Press releases
USA: Texas governor must stop execution in case marred by 'junk science' and racism
Execution of Mexican man with very low IQ and severe learning difficulties would be 16th in USA this year
‘The state has relied upon shoddy “expert” testimony to get Ramiro Hernández Llanas to the death chamber’ - Rob Freer
Amnesty International is calling on the governor of Texas, Rick Perry, to stop the execution of a Mexican man with a mental disability who is due to be executed in the state tomorrow.
Ramiro Hernández Llanas - who was sentenced to death in 2000 for the murder of his employer, Glen Lich, who was bludgeoned to death at his ranch in Kerr County on 14 October 1997 - is facing execution despite being assessed as suffering from an intellectual disability and despite the fact that the Texan authorities have relied on discredited “expert” advice in the case.
Hernández Llanas, whose childhood was marked by abuse and severe poverty in Mexico - his family lived in a cardboard shack next to a rubbish dump on which they would scavenge - has been assessed as having an IQ in the 50s or 60s in tests conducted over the past decade. He suffers from severe adaptive functioning deficits across a range of skill areas including linguistic, academic, conceptual, social, work and domestic.
Meanwhile, the Texas authorities have relied on racial stereotyping and the views of a discredited “expert” to secure the death sentence against Hernández Llanas (see below).
Yesterday the Texas Board of Pardons and Paroles denied Hernández Llanas clemency, and his final hope for mercy is now a reprieve from Governor Perry.
Amnesty International’s USA researcher Rob Freer said:
“This case cries out for Governor Perry to use his power of reprieve. He must recognise that the state has relied upon shoddy ‘expert’ testimony to get Ramiro Hernández Llanas to the death chamber.
“Testimony like Dr Grigson’s has been discredited over the years as ‘junk science’, and he himself was reprimanded and then expelled from the American Psychiatric Association because of his resort to such unscientific testimony in capital trials.
“Given what came next - psychiatric testimony tainted by racial stereotyping - this case stands out starkly as another Texas injustice about to be turned into permanence in the lethal injection chamber.
“It is a fundamental principle of international law that everyone is equal before the law and has the right to criminal proceedings free from racial or other discrimination.
“While we believe that the death penalty never equates with justice, surely even proponents of judicial killing should see the injustice of a death sentence secured after the presentation of such tainted testimony.”

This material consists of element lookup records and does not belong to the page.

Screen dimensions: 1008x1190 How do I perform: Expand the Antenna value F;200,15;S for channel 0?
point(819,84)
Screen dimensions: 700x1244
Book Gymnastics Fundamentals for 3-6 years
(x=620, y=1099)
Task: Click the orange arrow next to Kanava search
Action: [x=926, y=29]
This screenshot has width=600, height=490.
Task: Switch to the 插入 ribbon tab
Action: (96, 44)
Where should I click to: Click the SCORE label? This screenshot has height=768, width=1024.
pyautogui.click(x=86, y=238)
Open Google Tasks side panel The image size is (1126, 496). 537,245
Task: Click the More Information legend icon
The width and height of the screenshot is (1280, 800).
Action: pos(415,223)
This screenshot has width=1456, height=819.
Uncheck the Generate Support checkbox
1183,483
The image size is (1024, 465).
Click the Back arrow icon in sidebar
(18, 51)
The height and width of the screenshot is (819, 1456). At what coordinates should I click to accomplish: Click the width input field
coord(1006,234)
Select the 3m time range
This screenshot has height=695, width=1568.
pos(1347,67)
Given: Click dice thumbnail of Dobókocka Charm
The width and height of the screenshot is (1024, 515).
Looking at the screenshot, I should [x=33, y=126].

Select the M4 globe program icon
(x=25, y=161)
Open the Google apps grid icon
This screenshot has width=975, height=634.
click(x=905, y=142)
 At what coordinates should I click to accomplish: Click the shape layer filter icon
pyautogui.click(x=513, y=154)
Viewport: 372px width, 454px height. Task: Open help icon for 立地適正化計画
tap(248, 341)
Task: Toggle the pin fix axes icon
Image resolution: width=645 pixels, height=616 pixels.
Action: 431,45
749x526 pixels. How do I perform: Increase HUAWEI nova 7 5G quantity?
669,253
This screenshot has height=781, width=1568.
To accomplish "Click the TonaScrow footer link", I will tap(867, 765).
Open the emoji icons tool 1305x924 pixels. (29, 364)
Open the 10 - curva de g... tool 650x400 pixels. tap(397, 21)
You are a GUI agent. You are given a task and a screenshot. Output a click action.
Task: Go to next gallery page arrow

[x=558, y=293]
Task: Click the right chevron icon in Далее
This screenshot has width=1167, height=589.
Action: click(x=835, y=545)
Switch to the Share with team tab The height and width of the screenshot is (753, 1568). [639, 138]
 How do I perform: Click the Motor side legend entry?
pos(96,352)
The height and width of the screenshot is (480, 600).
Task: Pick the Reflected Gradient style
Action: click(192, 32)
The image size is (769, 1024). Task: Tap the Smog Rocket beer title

Discredited ‘expert’ testimony used at trial
At his trial in 2000, the prosecution used the testimony of a discredited psychiatrist, Dr James Grigson, to rebut the opinions of the defence team’s mental health experts. Grigson, who had never examined the defendant, declared that Hernández Llanas would likely commit future acts of criminal violence because he was a sociopath who lacked a conscience. Persuading the jury that the defendant will be a “future danger” to society, even in prison, is a prerequisite for a death sentence in Texas.
Meanwhile, in a 2008 hearing another psychiatrist - Dr Richard Coons - was presented by the Texan authorities to rebut a defence expert’s finding that Hernández Llanas had “mental retardation” - which would render his execution illegal in US law. Dr Coons had never met the prisoner or anyone who knew him, does not speak Spanish, and claimed that the prisoner’s criminal conduct was appropriate for his “cultural group”.
Calls for case to be re-examined
The American Association on Intellectual and Developmental Disabilities, founded in 1876, together with The Arc of the United States, the USA’s largest community-based organisation working with people with intellectual and developmental disabilities, have urged the US Supreme Court to intervene in the case, though it has refused to do so. Meanwhile, last week the Inter-American Commission on Human Rights issued “precautionary measures”, calling on the USA not to go ahead with the execution so that the Commission could have time to consider a petition before it. Today, the Commission stressed that for the USA to allow the execution to go ahead in these circumstances would “seriously contravenes its international legal obligations”.
Background information
There have been 15 executions in the USA this year, five of them in Texas. Since judicial killing resumed in the USA in 1977 under revised capital statutes, there have been 1,374 executions nationwide. Texas accounts for 513 of these executions, and 274 of them have occurred during Governor Perry’s time in office.